How Facebook’s new election rules sidestep the real problem

I. The announcements

After months of deliberations, Facebook gave its answer to the critics who have called for it to put new restrictions on political advertising. The company said it would not accept new political ads in the seven days leading up to the Nov. 3rd US presidential election, but would allow those that had already been approved to continue running. The move was framed as a compromise: campaigns can continue to use Facebook for get-out-the-vote efforts through Election Day, but they’ll lose the ability to test new messages. As a result, it might be harder for candidates to spread misinformation in the final days of the campaign. 

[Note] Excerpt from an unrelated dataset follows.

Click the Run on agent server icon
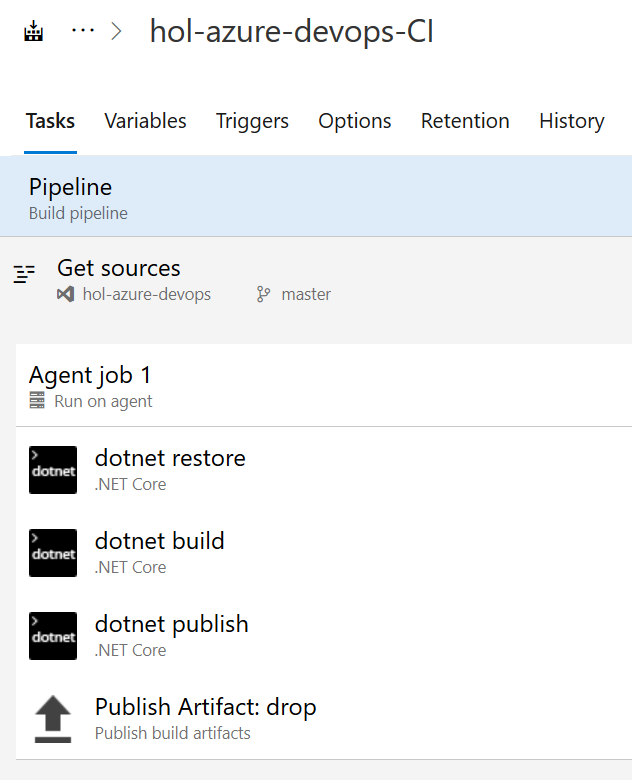Viewport: 632px width, 780px height. click(x=37, y=401)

There’s a lot to say about the limits and implications of this approach. But there’s also much more to Facebook’s announcement, which included a broad set of measures intended to limit the ability of, uh, someone to spread lies about election safety, voting procedures, and the legitimacy of the outcome. 

The other big highlights include limiting forwarding in Messenger to five people per message; promoting accurate voter information at the top of Facebook and Instagram through the election; providing live, official election results through a partnership with Reuters; and adding labels to posts that attempt to declare victory before the results are official, or try to cast doubt on the outcome.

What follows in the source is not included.